--- Extract to read ---
_ _ _ _ _ _ _

But conjoined with this behavior that many dismiss as just "naughty" comes a more systemic nastiness that one is inclined to view as not just coincidental. In the case of Spitzer, there is no great debate about his penchant for arrogance. He in fact, evinces a certain pride in his past behavior that he no doubt views as heroic, i.e. that of a "kick ass" reformer whose self-description early in his aborted gubernatorial term of office was that of a "f--king steamroller." More than a few other incidents point to  the gracelessness of this man, including the "Troopergate" issue and his vindictiveness in other areas.

The vileness and mental cruelty of Edwards towards his dying wife is well documented and Weiner's combativeness along with his self-destructive sexting nonsense reinforces what former Mayoy Giuliani once said of him not long after the former congressman first appeared on the national scene: "there was always something wrong with Anthony."

Well, the ancient saw is true. As our politicians are democratically elected "we get the leadership that we deserve." Do we really want to be deserving of morally feculent and bankrupt leaders? As software operators and others in the early days of computers warned those seeking excellence and accuracy from dubious facts and data: "garbage in….garbage out." The flotsam and jetsam on the seascape of our political world cannot endlessly be cleaned up and removed. The hubris that asserts that these "oceans" cannot become irretrievably polluted is a risky mindset akin to the conduct of these pathetic yet dangerous men.

_ _ _ _ _ _ _

--- Extracted data ---
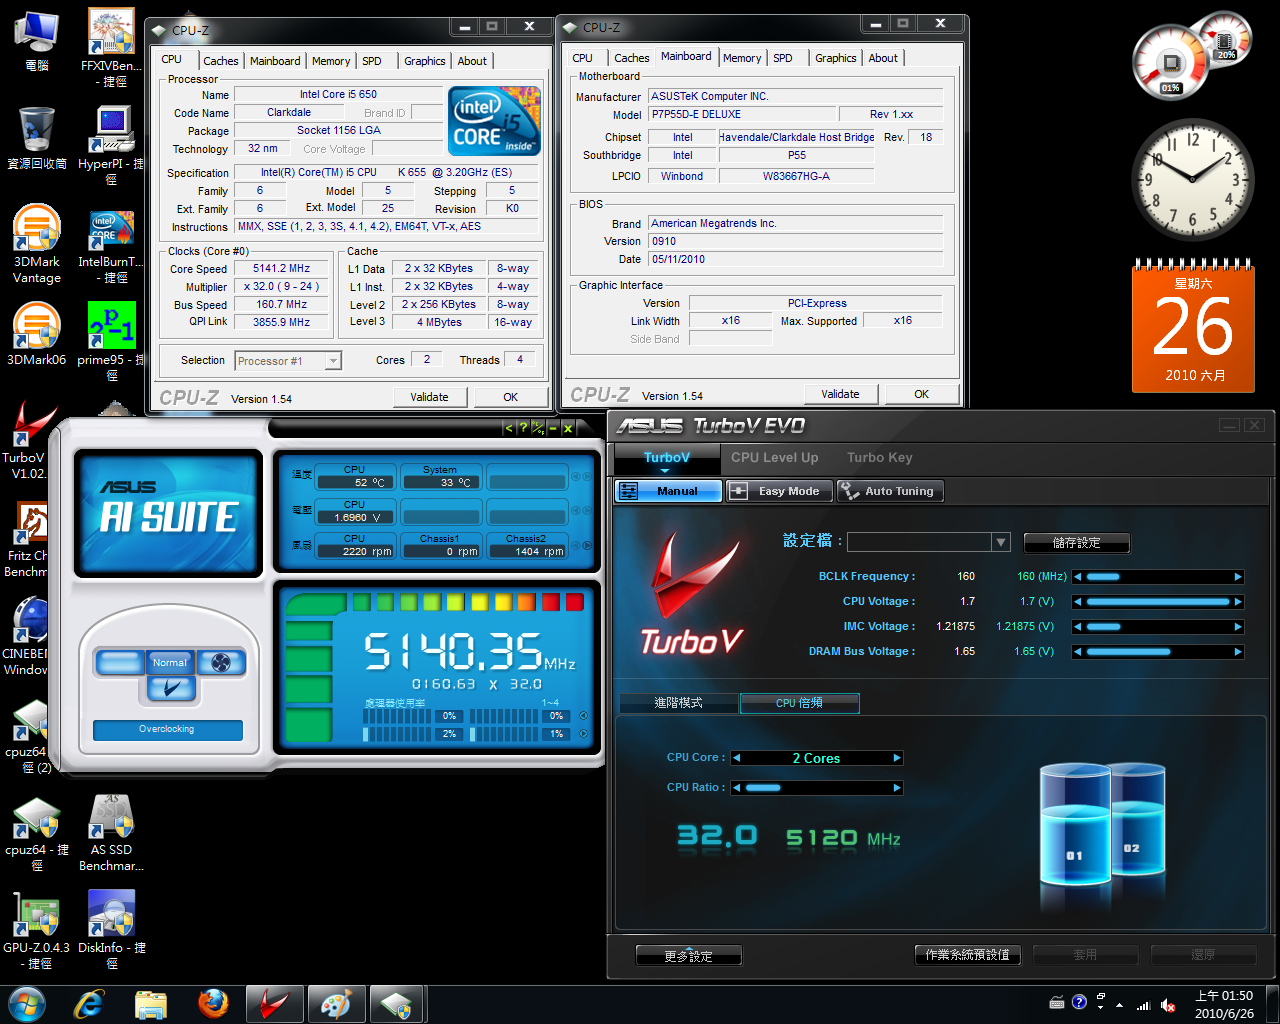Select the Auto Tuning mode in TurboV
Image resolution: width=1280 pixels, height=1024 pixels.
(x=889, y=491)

_ _ _ _ _ _ _

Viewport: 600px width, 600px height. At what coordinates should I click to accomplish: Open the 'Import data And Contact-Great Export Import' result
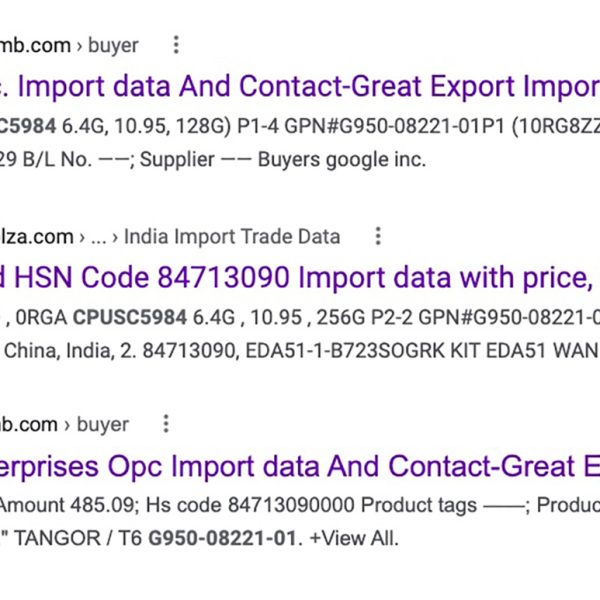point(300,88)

_ _ _ _ _ _ _

--- Task directions ---
List every surname of a politician that appears in the commentary on political leaders above.

--- Expected output ---
Spitzer, Edwards, Weiner, Giuliani